Was it to happen again? No, she told herself; never
with Farron. He would command or die, lead her or leave her.
Mathilde knocked at her door, as she did every morning as soon as her
stepfather had gone down town. She had had an earlier account of Mr.
Lanley's interview. It had read:
"DEAREST GIRL:
"The great discussion did not go very well, apparently. The opinion
prevails at the moment that no engagement can be allowed to exist between
us.

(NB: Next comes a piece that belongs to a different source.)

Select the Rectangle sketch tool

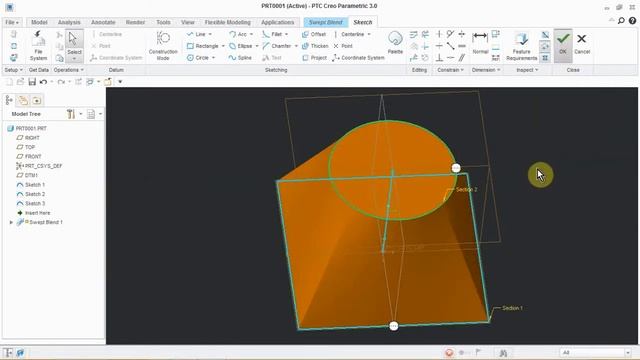(203, 46)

I feel as if they were all meeting to discuss whether or not the sun
is to rise to-morrow morning. You and I, my love, have special
information that it will."
After this it needed no courage to go down and hear her mother's account
of the interview. Adelaide was still in bed, but one long, pointed
fingertip, pressed continuously upon the dangling bell, a summons that
had long since lost its poignancy for the temperamental Lucie, indicated
that she was about to get up.
"My dear," she said in answer to Mathilde's question, "your grandfather's
principal interest seems to be to tell me nothing at all, and he has been
wonderfully successful. I can get nothing from him, so I'm going myself."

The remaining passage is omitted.